Consider two electrolytic cells A and B. Cell A contains a \(0.20 \mathrm{M} \mathrm{CoSO}_{4}\) solution and platinum electrodes. Cell B differs from cell A only in that cobalt metals are used as electrodes. In each case, a current of \(0.20 \mathrm{~A}\) is passed through the cell for \(1.0 \mathrm{~h}\). (a) Write equations for the half-cell and overall cell reactions for these cells. (b) Calculate the products formed (in grams) at the anode and cathode in each case.

Understanding electrode half-cell reactions is crucial when studying electrolytic cells. These reactions occur at the electrodes, where either reduction (gain of electrons) or oxidation (loss of electrons) takes place. In the electrolytic cells A and B discussed, the key difference lies in the type of electrodes used.

In Cell A, with inert platinum electrodes, the cobalt ions in the solution undergo reduction at the cathode, producing solid cobalt metal. The reaction is as follows: \[ Co^{2+}(aq) + 2e^- \rightarrow Co(s) \]. Since platinum electrodes do not participate in the reaction, this is the only half-cell reaction taking place.
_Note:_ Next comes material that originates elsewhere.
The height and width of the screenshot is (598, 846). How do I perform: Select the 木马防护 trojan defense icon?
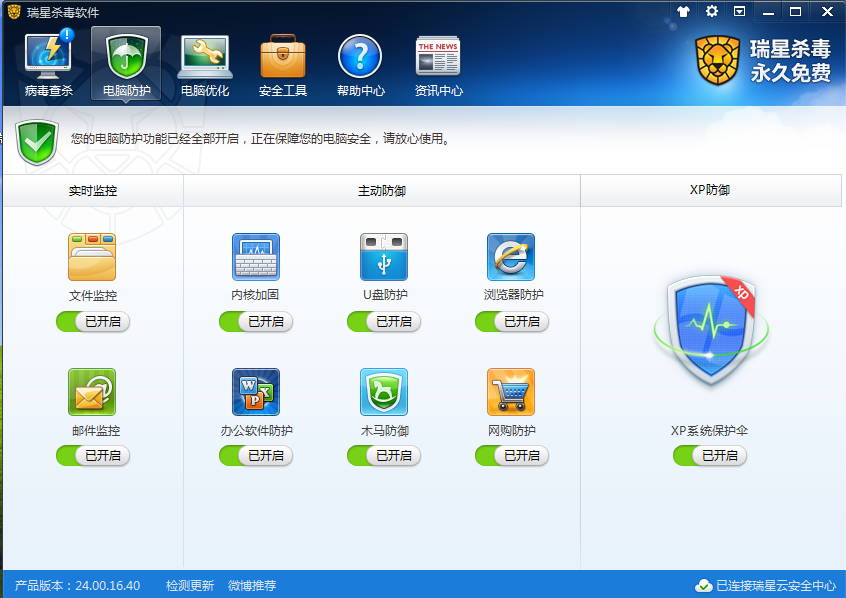pos(384,392)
In contrast, Cell B uses cobalt metal electrodes. Here, we have two half-cell reactions. At the anode, the cobalt metal is oxidized to cobalt ions: \[ Co(s) \rightarrow Co^{2+}(aq) + 2e^- \]. Simultaneously, at the cathode, cobalt ions are reduced back to cobalt metal. This demonstrates the dynamic nature of electrode half-cell reactions where different electrodes can dramatically change the processes occurring within an electrolytic cell.

Electrolysis calculations help quantify the chemical changes occurring during electrolysis. These calculations are based on the laws of electrolysis, which include Faraday's laws of electrolysis relating charge, moles of electrons, and the amount of substance electrolyzed.

To calculate the mass of substance formed or consumed at an electrode, you would use the following relationships: \[ \text{mass} = \frac{\text{charge} \times \text{molar mass}}{n \times F} \], where 'charge' is the current (in amperes) multiplied by time (in seconds), 'n' is the number of moles of electrons, and 'F' is Faraday's constant (96485 C/mol).

In our exercise, with a current of 0.20 A for 1 hour (which equals 3600 seconds), we can calculate the amount of cobalt deposited or dissolved at the electrodes. This kind of calculation allows for precise control over the electrolytic processes, enabling the determination of the mass of products at the anode and cathode.

Oxidation and reduction are chemical processes that are central to understanding electrolytic cell reactions. Oxidation involves the loss of electrons, while reduction is the gain of electrons. These two processes always occur together since the electrons transferred during oxidation are gained by another species during reduction.

Oxidation occurs at the anode, and in our example with Cell B, where cobalt electrodes are used, the cobalt metal is oxidized. The oxidation half-reaction is given by: \[ Co(s) \rightarrow Co^{2+}(aq) + 2e^- \]. Reduction takes place at the cathode and in both Cell A and Cell B, cobalt ions in the solution are reduced to solid cobalt at the cathode: \[ Co^{2+}(aq) + 2e^- \rightarrow Co(s) \].

These two processes illustrate the movement and transfer of electrons which is a fundamental concept in electrochemistry and drives the operation of electrolytic cells.